The canyon city. The red rock fortress.

The Arrow Head.

The pinto shined as wet as a river. He walked through the seafloor remains of a prehistoric water system. It was high noon in the ancient triangle courtyard.



Here, Josh stood out like a snowflake in a red rock cage. Without his hostage he was vulnerable to anything. Everything.

The Gunslinger’s only protection would be the storyline. The invisible ideas that surrounded him, the Bills Mafia, and the strength of the consequences. This was their first test.

Wichita locals recognized him and dropped their bundles. Shadows rushed inside their carved windows and through the catacomb halls to other dwellings. Whispers of warning screeched in tunnels and caves. Animals and children were ripped off the street like Josh were a rabid wolf, or a ghost, walking.

To them, maybe I am.



Stories did this.

The Kingdom had never been this afraid in their own home during their Golden Age. This glorious time that included multiple Super Collapses and all of the universe’s Dignity centered on them. Its opulence allowed the Wichita and Kaw to sculpt numerous towers into stunning, intricate temples.

Josh was miniature by comparison. But even the dwellings cut into the red cliffs on either side of Josh were small by comparison to the vanishing point everything led to, The Arrow’s Head.

Like a sphinx, the ancient War Chief statue radiated now, rebuilt since Josh and an incognito Utah Davis renovated it in battle last winter. It’s cheeks were re-made of Dignity-alloy blocks. Kintsugi on a colossal scale of red rock and gold.

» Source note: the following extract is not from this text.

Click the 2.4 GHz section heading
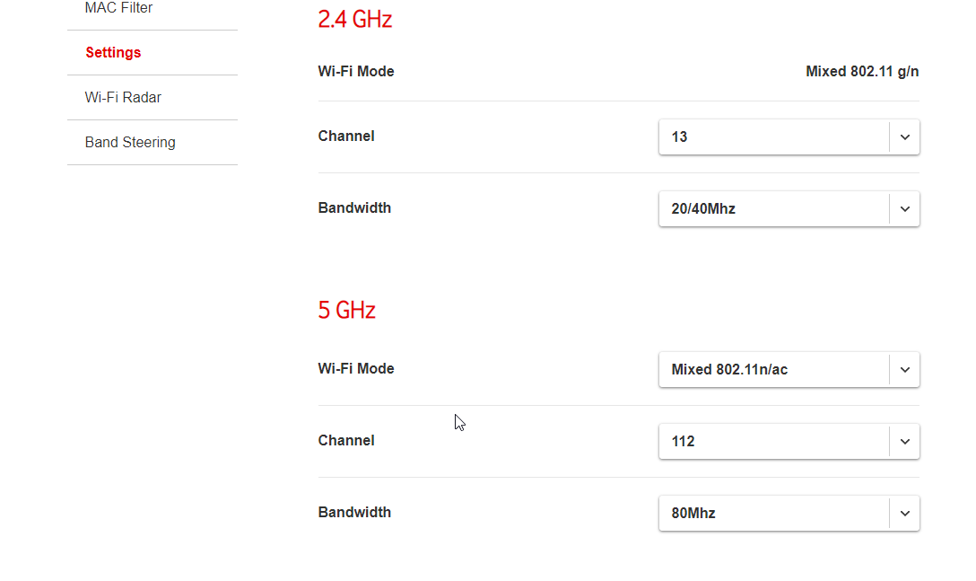Image resolution: width=976 pixels, height=581 pixels. [x=355, y=19]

Josh rode with no shadow through the center of the courtyard, slow. He lifted his arms out wide to disarm fears of a trick. His rifle was clearly tied into his bedroll behind him.

“Peacemaker, you.”

A woman with braces on her arms shook in fear. She had been too slow to cross the road when screams came ahead that the Josh of Allentown rode into Arrow Head Rock.

“I will not hurt you. Is Ma’Hawk still your most valued War Hawk?”

“Yeh, yay, trav’ler,” said the only remaining woman in the street to the only man, “Here, we call him: ‘Gunslinger.’”

And they say we are equals? Thought Josh.

“Very well,” he said, “Will you tell the Gunslinger that Josh of Allen—”

War cries echoed behind Josh and a galloping force echoed through the canyons. He encircled him, the War Hawk in full-dress. Josh didn’t turn his head to the posturing spirals. He feigned boredom and streaked some sweat off Ron’s Pinto.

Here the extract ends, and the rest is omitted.